WHAT IS ASKED:
1 > In the news article on the Occupy movement, what percentage of Americans disagreed with the views of the Occupy Wall Street protests in the CBS News/New York Times poll?
2 > Rewrite the news article on the Occupy movement from "Sometimes, just one" up to and including "educational, less confrontational.", changing "passing motorists" to "passing drivers".
3 > Summarize the news article on the Occupy movement in two sentences.

EXCERPTED PASSAGE:
By Mary Beth Marklein, USA TODAY

Updated 3h 10m ago


It is not your typical cast of protesters: 66-year-old Nancy Pi-Sunyer, a retired teacher from Long Island; numerous 8-year-old school children; and a Christian high school dropout in Boaz, Ala., waving a sign that reads, "Do not rob the poor just because you can."

The Occupy Wall Street movement leans left, young and urban, yet one of the defining features of the protests has been its lack of definition. Protests are popping up in places like Pocatello, Idaho; Kalamazoo, Mich., and Bethany Beach, Del. Political differences don't necessarily matter. And participants range from kids to seniors.

"I've long thought that the only way that change would eventually be effective is if there were some sort of mass action," says Birmingham, Ala., resident Tom Ballock, 62, a reluctant recent retiree who has supported the movement on the street and online.

Sometimes, just one or two supporters gather in front of a downtown bank, Ballock says, but "we've gotten favorable responses from passing motorists — often a horn honk and a wave or raised fist. There are a few who yell 'get a job,' but there appears to be a substantial amount of interest even in conservative Alabama."

The national movement hasn't won over all 99% of the constituency it purports to represent. A CBS News/New York Times poll last month found that 43% of Americans agree with the views of Occupy Wall Street protests, while 27% disagree.

Occupy movement grows

That leaves nearly one-third (30%) unsure. And that is who many outlying Occupiers are trying to reach. In Bakersfield, Calif., events tend to be more educational, less confrontational.

"We didn't want to be an abrasive presence," says Bakersfield resident Lynnette Rena Whygle, 22, who grew up in a blue-collar household and is spearheading local rallies between jobs at Starbucks or babysitting.

Coordinators of Occupy Wall Street say the national movement borrows tactics of the Arab Spring, a wave of demonstrations and civil uprisings that has spread through Tunisia, Egypt, Libya and beyond.

Angus Johnston, a historian of student activism who teaches at the City University of New York, also sees shades of the demonstrations that were held in Wisconsin last winter. College students camped out alongside state workers in the state Capitol to protest Gov. Scott Walker's bill to strip most state workers of their collective bargaining rights.

"We're seeing something similar happening with Occupy Wall Street. A lot of folks are the kinds of people you'd expect to see at a protest, people who know how to do this stuff. But there are a lot of people who don't fit that mold," he says.

[Rows from a pointing dataset]
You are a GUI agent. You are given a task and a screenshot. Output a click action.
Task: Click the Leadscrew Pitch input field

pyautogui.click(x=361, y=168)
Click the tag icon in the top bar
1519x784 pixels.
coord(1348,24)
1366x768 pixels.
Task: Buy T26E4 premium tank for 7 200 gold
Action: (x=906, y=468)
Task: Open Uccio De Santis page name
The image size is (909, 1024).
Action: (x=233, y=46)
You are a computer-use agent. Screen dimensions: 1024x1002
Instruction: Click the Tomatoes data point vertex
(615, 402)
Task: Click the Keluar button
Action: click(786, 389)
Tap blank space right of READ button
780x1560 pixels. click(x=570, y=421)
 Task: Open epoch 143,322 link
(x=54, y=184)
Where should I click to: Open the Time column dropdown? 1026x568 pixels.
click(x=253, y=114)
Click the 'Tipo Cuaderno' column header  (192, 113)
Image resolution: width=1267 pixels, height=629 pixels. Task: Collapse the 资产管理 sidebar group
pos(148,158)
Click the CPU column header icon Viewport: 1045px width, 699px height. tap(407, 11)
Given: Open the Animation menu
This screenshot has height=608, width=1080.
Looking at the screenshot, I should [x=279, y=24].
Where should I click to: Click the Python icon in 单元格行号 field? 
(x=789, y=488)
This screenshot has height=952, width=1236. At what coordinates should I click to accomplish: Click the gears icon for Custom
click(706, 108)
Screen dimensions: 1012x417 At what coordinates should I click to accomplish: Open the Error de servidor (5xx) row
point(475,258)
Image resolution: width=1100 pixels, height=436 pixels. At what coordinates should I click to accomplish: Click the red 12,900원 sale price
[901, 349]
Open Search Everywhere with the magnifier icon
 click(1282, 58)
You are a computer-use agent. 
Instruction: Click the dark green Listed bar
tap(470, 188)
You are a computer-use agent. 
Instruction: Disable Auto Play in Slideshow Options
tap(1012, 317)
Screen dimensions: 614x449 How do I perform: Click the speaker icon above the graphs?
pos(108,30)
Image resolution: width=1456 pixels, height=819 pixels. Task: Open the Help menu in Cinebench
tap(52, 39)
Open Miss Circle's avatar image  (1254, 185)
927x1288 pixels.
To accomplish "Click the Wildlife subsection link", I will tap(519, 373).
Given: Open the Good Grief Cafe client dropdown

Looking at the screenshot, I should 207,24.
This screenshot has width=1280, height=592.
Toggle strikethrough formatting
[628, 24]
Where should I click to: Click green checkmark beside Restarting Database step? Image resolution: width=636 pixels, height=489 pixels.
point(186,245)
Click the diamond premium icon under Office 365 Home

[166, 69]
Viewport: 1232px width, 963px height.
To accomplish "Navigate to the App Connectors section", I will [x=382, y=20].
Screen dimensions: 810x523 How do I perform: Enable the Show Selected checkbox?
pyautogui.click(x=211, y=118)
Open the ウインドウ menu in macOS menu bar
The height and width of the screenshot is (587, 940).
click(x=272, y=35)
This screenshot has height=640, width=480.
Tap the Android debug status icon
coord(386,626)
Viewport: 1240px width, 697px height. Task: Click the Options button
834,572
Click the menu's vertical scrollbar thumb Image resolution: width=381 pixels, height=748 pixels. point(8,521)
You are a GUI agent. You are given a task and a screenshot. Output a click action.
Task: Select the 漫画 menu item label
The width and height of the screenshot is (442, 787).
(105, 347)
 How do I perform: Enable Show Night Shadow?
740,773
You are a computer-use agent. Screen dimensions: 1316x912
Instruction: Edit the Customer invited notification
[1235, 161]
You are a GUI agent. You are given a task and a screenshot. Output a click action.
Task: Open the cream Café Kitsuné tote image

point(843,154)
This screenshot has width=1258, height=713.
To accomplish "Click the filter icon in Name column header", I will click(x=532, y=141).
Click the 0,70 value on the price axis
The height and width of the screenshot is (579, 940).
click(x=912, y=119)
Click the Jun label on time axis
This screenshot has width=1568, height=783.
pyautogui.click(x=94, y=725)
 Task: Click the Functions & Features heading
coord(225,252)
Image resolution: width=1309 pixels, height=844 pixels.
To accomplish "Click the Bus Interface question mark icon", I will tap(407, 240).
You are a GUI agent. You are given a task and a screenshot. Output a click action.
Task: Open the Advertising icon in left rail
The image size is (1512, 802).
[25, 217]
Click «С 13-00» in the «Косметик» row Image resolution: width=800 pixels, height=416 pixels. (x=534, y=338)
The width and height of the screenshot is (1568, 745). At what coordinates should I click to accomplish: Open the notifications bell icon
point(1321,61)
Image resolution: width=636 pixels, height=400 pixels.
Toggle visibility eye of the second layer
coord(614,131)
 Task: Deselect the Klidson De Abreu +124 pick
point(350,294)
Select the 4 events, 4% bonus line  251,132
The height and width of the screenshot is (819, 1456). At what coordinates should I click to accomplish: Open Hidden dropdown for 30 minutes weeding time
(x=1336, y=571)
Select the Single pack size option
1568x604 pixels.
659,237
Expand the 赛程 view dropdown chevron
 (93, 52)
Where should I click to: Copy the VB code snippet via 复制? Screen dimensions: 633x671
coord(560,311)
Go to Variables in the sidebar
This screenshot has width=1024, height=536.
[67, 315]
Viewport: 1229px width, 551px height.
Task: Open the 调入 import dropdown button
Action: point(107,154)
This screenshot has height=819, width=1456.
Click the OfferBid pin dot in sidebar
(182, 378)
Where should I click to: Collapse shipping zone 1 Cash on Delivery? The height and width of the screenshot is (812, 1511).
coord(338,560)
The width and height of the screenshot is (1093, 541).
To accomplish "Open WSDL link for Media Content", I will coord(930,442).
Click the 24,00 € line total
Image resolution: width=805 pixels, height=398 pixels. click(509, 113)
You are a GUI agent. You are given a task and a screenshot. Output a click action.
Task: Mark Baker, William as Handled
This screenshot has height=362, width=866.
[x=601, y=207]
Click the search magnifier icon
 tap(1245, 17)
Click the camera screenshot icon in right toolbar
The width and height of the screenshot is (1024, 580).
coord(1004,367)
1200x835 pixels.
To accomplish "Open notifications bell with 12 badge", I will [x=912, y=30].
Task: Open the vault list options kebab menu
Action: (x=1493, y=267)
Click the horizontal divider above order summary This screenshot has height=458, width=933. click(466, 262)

RESULTS IN ORDER:
1 > 27%

2 >
Sometimes, just one or two supporters gather in front of a downtown bank, Ballock says, but "we've gotten favorable responses from passing drivers — often a horn honk and a wave or raised fist. There are a few who yell 'get a job,' but there appears to be a substantial amount of interest even in conservative Alabama."

The national movement hasn't won over all 99% of the constituency it purports to represent. A CBS News/New York Times poll last month found that 43% of Americans agree with the views of Occupy Wall Street protests, while 27% disagree.

Occupy movement grows

That leaves nearly one-third (30%) unsure. And that is who many outlying Occupiers are trying to reach. In Bakersfield, Calif., events tend to be more educational, less confrontational.

3 > The Occupy Wall Street movement leans left, young and urban, but its protests have spread to small towns and draw participants ranging from children to seniors. A CBS News/New York Times poll found 43% of Americans agreeing with the protests and 27% disagreeing, and many local organizers are trying to reach the 30% who are unsure, often through less confrontational events.